[Data records]
*** Begin section ***

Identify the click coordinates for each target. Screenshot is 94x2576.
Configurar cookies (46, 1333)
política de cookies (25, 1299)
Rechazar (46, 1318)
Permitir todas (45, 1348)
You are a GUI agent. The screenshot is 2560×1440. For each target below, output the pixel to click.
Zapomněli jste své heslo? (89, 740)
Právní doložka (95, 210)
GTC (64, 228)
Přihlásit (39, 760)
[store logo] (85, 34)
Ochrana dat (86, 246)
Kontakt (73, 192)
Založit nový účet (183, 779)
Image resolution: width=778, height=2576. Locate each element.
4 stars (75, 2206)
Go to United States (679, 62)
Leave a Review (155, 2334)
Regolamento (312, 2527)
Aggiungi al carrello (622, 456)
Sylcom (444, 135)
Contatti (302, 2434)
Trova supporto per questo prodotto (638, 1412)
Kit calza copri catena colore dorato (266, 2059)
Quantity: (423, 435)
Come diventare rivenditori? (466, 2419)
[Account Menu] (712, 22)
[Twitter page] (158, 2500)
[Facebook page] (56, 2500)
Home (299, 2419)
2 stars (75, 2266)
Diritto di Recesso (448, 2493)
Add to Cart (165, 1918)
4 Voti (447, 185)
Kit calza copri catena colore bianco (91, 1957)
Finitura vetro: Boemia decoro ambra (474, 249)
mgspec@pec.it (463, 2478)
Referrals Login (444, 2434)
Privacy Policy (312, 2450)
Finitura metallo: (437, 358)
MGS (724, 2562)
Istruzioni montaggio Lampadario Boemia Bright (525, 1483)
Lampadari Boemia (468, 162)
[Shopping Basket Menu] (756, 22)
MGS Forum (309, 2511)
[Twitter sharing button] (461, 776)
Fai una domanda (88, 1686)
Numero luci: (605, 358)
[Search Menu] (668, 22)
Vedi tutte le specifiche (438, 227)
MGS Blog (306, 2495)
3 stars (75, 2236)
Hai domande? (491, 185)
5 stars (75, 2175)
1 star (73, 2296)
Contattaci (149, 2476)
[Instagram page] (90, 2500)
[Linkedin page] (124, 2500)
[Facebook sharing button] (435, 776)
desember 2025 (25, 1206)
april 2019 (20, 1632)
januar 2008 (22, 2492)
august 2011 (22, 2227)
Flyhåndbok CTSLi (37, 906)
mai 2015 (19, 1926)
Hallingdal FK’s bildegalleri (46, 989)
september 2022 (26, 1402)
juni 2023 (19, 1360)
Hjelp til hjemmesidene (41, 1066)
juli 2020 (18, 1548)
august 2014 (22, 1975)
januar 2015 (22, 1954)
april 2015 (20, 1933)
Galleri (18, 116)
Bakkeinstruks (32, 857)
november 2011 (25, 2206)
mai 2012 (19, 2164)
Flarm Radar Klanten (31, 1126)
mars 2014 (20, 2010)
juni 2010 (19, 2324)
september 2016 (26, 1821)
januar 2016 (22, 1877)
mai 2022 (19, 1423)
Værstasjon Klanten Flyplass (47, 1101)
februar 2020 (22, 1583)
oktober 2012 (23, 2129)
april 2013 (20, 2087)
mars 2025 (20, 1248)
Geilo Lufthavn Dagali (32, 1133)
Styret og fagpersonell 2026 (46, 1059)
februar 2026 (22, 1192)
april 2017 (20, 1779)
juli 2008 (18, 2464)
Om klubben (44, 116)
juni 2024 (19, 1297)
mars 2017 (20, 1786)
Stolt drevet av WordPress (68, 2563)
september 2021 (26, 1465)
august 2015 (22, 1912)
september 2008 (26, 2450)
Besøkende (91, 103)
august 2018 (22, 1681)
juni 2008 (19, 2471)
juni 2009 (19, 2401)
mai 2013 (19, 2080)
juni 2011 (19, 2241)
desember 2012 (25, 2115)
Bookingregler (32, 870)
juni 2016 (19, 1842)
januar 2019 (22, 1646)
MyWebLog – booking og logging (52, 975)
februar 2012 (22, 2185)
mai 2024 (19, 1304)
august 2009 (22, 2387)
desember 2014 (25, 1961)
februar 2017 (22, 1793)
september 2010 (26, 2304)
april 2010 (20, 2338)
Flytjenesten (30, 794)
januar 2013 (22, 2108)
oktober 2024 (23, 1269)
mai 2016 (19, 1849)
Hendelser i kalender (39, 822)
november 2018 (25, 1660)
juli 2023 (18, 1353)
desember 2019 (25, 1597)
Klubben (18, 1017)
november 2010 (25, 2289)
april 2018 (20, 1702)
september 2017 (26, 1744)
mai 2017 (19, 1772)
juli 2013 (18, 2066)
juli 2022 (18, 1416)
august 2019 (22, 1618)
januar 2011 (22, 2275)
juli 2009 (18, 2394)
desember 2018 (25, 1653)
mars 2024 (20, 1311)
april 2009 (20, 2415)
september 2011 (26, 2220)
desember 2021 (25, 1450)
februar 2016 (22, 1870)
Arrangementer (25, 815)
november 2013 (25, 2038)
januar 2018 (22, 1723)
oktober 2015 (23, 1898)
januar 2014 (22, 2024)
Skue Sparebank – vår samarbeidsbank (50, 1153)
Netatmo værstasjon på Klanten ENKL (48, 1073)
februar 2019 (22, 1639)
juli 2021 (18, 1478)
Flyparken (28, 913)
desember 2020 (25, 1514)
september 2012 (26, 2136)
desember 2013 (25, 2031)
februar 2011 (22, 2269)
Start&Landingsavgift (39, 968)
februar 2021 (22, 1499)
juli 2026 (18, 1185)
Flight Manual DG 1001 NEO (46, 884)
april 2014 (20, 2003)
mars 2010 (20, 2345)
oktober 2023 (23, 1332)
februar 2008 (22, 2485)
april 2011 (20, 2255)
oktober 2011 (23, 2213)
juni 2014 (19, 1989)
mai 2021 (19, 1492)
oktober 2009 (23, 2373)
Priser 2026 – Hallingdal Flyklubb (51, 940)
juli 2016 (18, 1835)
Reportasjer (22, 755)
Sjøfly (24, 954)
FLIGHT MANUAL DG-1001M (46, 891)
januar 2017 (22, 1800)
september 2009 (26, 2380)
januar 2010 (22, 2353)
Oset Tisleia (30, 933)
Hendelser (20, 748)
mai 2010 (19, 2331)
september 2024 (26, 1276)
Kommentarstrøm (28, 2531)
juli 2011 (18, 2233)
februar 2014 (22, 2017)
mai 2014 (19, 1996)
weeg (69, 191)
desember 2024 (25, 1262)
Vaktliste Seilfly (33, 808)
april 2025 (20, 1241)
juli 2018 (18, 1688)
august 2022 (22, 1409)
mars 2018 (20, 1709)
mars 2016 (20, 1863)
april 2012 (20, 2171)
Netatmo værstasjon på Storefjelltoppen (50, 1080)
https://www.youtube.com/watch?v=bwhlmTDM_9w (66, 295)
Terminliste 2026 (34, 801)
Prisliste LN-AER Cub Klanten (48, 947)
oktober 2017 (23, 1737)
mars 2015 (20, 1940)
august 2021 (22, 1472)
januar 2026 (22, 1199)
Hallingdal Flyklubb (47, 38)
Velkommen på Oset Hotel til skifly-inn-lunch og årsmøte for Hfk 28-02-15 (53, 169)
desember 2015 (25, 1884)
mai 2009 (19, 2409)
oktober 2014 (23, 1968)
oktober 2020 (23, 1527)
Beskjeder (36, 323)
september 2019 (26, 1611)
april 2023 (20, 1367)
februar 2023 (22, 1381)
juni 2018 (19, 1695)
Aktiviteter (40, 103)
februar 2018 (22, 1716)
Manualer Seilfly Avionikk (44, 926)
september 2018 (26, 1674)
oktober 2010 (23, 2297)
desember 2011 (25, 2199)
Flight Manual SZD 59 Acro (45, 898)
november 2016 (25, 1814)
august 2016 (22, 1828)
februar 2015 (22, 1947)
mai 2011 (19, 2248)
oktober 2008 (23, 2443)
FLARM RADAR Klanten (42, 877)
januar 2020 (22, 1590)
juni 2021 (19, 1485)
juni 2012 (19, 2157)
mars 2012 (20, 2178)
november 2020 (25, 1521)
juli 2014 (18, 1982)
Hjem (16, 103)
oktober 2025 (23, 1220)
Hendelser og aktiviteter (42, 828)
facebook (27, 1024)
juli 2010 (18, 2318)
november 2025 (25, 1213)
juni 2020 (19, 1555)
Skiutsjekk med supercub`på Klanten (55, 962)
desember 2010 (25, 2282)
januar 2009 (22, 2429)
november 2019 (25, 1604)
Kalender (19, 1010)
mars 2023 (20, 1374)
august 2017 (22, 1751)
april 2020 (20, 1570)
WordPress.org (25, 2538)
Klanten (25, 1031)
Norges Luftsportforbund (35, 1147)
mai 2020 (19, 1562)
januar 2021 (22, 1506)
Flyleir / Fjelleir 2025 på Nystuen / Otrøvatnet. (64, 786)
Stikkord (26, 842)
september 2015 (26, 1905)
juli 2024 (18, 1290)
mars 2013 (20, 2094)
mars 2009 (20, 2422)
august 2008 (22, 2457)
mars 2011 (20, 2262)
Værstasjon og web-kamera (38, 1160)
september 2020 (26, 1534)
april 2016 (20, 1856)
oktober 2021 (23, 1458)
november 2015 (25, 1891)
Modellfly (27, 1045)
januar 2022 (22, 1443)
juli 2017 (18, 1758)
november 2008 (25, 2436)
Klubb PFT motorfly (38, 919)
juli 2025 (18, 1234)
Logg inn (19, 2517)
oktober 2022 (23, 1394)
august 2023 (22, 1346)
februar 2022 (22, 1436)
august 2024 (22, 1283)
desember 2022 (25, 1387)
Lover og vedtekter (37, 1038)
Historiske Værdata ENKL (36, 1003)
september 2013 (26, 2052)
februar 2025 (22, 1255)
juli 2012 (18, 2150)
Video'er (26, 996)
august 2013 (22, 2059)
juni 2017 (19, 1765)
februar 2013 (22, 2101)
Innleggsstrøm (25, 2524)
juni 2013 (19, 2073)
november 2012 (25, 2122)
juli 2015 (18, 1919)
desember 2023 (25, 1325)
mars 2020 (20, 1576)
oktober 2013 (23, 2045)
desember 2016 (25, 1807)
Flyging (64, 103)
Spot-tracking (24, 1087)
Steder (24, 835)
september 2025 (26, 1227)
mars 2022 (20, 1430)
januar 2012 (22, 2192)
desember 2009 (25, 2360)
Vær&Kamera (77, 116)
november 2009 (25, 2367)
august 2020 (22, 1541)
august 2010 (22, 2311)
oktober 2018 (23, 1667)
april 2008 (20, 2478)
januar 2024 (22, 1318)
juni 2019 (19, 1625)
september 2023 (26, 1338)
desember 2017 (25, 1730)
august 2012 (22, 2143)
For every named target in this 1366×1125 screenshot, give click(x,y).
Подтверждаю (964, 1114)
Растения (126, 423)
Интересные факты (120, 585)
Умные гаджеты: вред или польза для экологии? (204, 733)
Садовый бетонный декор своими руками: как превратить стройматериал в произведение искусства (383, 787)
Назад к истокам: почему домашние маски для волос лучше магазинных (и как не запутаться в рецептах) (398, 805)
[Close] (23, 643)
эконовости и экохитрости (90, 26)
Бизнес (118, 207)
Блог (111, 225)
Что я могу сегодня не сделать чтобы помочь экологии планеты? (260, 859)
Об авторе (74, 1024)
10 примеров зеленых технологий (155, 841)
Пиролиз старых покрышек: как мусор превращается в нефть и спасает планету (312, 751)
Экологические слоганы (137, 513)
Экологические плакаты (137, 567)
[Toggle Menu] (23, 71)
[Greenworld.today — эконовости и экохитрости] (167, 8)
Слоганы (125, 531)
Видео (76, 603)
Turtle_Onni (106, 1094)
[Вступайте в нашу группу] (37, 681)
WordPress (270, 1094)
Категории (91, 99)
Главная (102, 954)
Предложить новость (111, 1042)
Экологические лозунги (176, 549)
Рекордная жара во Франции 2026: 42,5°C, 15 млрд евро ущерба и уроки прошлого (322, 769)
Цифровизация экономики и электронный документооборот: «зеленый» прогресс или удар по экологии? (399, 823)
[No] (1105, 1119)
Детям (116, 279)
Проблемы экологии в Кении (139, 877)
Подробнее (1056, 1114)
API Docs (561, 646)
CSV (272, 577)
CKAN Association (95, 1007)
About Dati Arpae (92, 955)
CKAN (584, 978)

*** End section ***

→ **Assigned task**:
Filter the records, keeping only lines that contain "catena", and show those lines.

→ **Exercise response**:
Kit calza copri catena colore dorato (266, 2059)
Kit calza copri catena colore bianco (91, 1957)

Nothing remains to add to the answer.